Perihal itu melulu murni kerana ketiadaan kesanggupan memafhumi. Selaik ketunarunguan, kebutaan, sakit, kebodohan, dan kelemahan, adalah ketiadaan pendengaran, penglihatan, kesehatan, pengetahuan, dan kemampuan. Karena merupakan ketiadaan (nonexistence, nonbeing, nothingness—dalam terma filsafat), maka kejahatan atau keburukan tak bersumber dari Pencipta, sebab penciptaan hanya berjalin kelindan dengan keberadaan dan kemengadaan (mawjudat, existence, being). Pada kesempatan lain kami akan mengurai kajian ini dengan lebih saksama.

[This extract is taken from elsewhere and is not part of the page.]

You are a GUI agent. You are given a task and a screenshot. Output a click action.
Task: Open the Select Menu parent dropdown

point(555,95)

Model penalaran seperti itu pun, terkadang masih akan dibenturkan dengan dua hal. Agama dan Sains. Dua subjek besar yang kerap bertarung sengit ini, selalu memiliki klaim dan argumentasi tingkat tinggi demi membangun apologi atas apa yang mereka yakini. Kalangan agama akan mengamini bahwa: boleh jadi Palu memang harus dihantam bencana seperti itu. Supaya mereka sadar dengan kesalahan yang selama ini sudah dilakukan.
Kaum saintifik beda cerita. Bencana takkan bisa dihindari, karena lengkap secara syarat dan potensi. Alam, sudah bekerja cerdas dengan caranya sendiri. Mekanika Newton, relativitas Einstein, jadi pisau bedah utama bagi kelompok ini.

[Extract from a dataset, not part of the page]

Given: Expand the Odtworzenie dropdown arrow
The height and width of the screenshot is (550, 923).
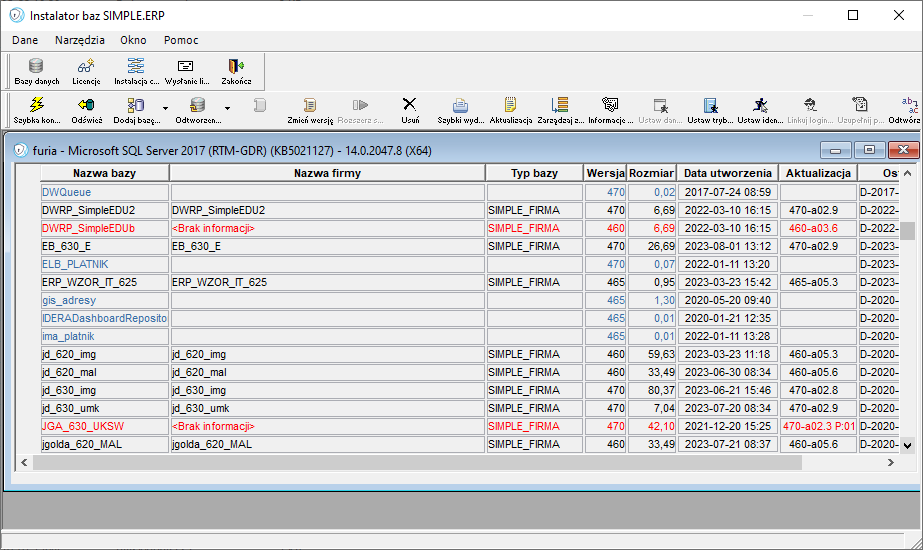Looking at the screenshot, I should (x=227, y=108).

Sepintas, kita akan melihat bagaimana tajamnya perbedaan kedua golongan itu. Padahal jika ingin merenung lebih dalam. Lebih tenang. Keduanya nyaris seperti sekeping mata uang. Agama memiliki dalil Ilahiah, saintis menggunakan aksioma. Dalil ilmiah adalah upaya manusia brilyan untuk menjawab kerja ajaib nan misterius Tuhan. Aceh, Nias, Jogja, Lombok, Palu boleh luluh-lantak. Dibabak-bundas oleh samudera. Lantak dihembalang petaka. Tapi adakah di antara kita yang bisa menguak tabir misteri Rencana Besar apa yang sedang disembunyikan Tuhan di balik bencana itu?
Indah pemandangan di puncak gunung, baru bisa dinikmati setelah kita rela bersusah payah melintasi segala halang rintang yang menghadang. Maka ketika kaki kita berdiri di puncaknya, hanya tabularasa yang bisa dinikmati. Itulah keindahan sejati. Hidup kita ini juga berpusar di sekitaran itu. Allah Maha Indah dan Dia mencintai keindahan. Allah Mahabaik dan Dia menyukai kebaikan.

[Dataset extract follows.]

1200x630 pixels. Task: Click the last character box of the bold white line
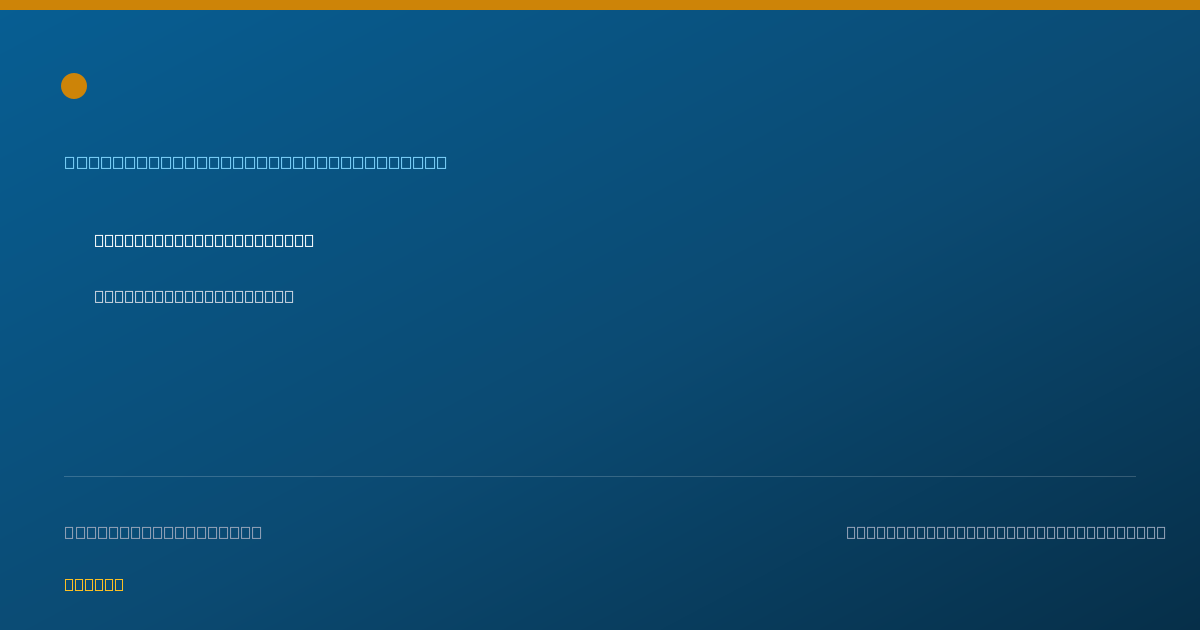click(x=309, y=240)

Maka menjadi wajar kiranya jika kemudian Rendra menggurat bagian akhir dari puisi panjangnya dengan syair: “Ketika langit dan bumi bersatu, bencana dan keberuntungan sama saja.” Senada belaka dengan firman Allah dalam Surah al Hadid [57]: 22):
مَآ أَصَابَ مِن مُّصِيبَةٍ۬ فِى ٱلۡأَرۡضِ وَلَا فِىٓ أَنفُسِكُمۡ إِلَّا فِى ڪِتَـٰبٍ۬ مِّن قَبۡلِ أَن نَّبۡرَأَهَآۚ إِنَّ ذَٲلِكَ عَلَى ٱللَّهِ يَسِيرٌ۬
“Tiada suatu bencana pun yang menimpa di bumi dan [tidak pula] pada dirimu sendiri melainkan telah tertulis dalam kitab [Lauh Mahfuzh] sebelum Kami menciptakannya. Sungguh yang demikian itu adalah mudah bagi Allah.”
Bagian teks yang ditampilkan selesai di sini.